__SELECTED EXTRACT__:
In this lab you are going to implement a linked list that can have objects added to the back and removed from the front, otherwise known as a queue.
The file LinkedList.java contains
a template for a linked list class. It has instance data for
references to the first and last nodes in the list. These
references are of type Node, which is a private sub-class of
LinkedList. The node class has two public instance variables,
object and next.
The object instance variable is a generic type that
is a reference to the data stored in the linked list.
The next instance variable is a reference to the next
node in the linked list. If the next reference is null, then the
node is the last element in the list.
The LinkedList class contains a method
stub, addLast, for adding to the linked list. The
method should add the specified object to the end of the linked
list. The method should begin by creating a new node with the
object set to the object to add and the next reference set to null
(because it is the end of the list). Next, if the list is empty,
it should set the first and last instance variables to reference
the new node. If the list is not empty, it should update the
current last node in the list to reference the new node as the
next node and update the last instance variable to reference the
new node. Finally, increment the size instance variable.

__MATERIAL SHOWN__:

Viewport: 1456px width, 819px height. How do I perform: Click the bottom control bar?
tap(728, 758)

==

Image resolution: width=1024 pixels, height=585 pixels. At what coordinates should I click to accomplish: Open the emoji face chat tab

__EXERCISES TO COMPLETE__:
1. Please rewrite everything in the linked list lab from "The file LinkedList.java" down to "element in the list.", replacing "null" with "nil".
2. In the linked list lab, what does it mean when a node's next reference is null?

__TASK-BY-TASK ANSWERS__:
1.
The file LinkedList.java contains
a template for a linked list class. It has instance data for
references to the first and last nodes in the list. These
references are of type Node, which is a private sub-class of
LinkedList. The node class has two public instance variables,
object and next.
The object instance variable is a generic type that
is a reference to the data stored in the linked list.
The next instance variable is a reference to the next
node in the linked list. If the next reference is nil, then the
node is the last element in the list.

2. The node is the last element in the list.